Connect Spark Streaming to NETPIE IoT Cloud Platform

This section describes how to connect Spark Streaming to NETPIE cloud platform for Internet of Things and process stream of events near-realtime as shown in the following figure.

Follow the instructions given below.

Find MQTT connection parameters from NETPIE

First, users are required to have a valid the APPID, APPKEY and APPSECRET from a NETPIE account.

Next, we create a new microgear “thing” and obtain its MQTT connection parameters. We’ll use these parameters in Spark Streaming.

On any machine, install microgear-python client library.

pip install microgear

After that, run the following python program. Replace the APPID, APPKEY and APPSECRET obtained from your NETPIE account. Note that if there exists a microgear-APPKEY.cache file in the current directory, the program will just use the data from the existing microgear thing. Use the output of the program for MQTT plugin parameters in the next steps.

import microgear.client as mc
import time

appid = 'APPID'
appkey = 'APPKEY'
appsecret = 'APPSECRET'

mc.create(appkey,appsecret,appid,{'debugmode': True})
microgear = mc.microgear
times = 1
while not microgear.accesstoken:
    mc.get_token()
    time.sleep(times)
    times = times+10

mqtt_broker = microgear.accesstoken["endpoint"].split("//")[1].split(":")
mqtt_clientid = microgear.accesstoken["token"]
mqtt_username = microgear.gearkey+"%"+str(int(time.time()))
mqtt_password = mc.hmac(microgear.accesstoken["secret"]+"&"+microgear.gearsecret,microgear.accesstoken["token"]+"%"+mqtt_username)

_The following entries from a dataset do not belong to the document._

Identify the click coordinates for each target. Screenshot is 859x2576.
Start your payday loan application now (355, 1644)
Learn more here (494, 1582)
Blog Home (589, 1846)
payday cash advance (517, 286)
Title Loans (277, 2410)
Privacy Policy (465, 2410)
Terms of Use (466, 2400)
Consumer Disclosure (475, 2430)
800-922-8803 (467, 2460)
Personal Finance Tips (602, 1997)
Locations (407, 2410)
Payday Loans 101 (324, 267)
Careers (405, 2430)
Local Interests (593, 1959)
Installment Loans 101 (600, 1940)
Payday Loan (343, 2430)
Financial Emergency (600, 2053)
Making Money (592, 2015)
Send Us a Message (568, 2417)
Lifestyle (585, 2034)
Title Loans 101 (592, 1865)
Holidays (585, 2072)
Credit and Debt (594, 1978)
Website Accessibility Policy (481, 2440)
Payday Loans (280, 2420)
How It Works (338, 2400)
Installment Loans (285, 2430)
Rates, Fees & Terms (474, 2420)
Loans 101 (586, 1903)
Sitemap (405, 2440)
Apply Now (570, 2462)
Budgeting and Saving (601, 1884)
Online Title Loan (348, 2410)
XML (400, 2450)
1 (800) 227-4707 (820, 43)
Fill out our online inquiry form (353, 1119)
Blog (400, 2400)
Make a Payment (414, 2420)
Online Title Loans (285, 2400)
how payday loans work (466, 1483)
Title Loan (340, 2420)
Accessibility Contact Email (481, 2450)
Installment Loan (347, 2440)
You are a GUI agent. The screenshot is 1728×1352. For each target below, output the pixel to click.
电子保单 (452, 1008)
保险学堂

print ("Host: " + mqtt_broker[0])
print ("Port: " + mqtt_broker[1])
print ("ClientId: " + mqtt_clientid)
print ("Username: " + mqtt_username)
print ("Password: " + mqtt_password)

Publish events to NETPIE

Publish events in JSON format. Consult NETPIE documentation for examples and APIs to publish events. In our example, each event reports load average, CPU utilization and memory usage of a host at every 5 seconds. The example program is available here. Replace APPKEY, APPSECRET, APPID, GEARNAME and TOPIC with yours.

{"ts": "2018-10-29T09:53:36+0700", "id": "host-0000", "loadavg": 1.2243, "cpu": 75.7954, "mem": 69.7092}

Start a Zeppelin node

Follow instructions to bring up the Zeppelin web-based notebook. Create a new notebook.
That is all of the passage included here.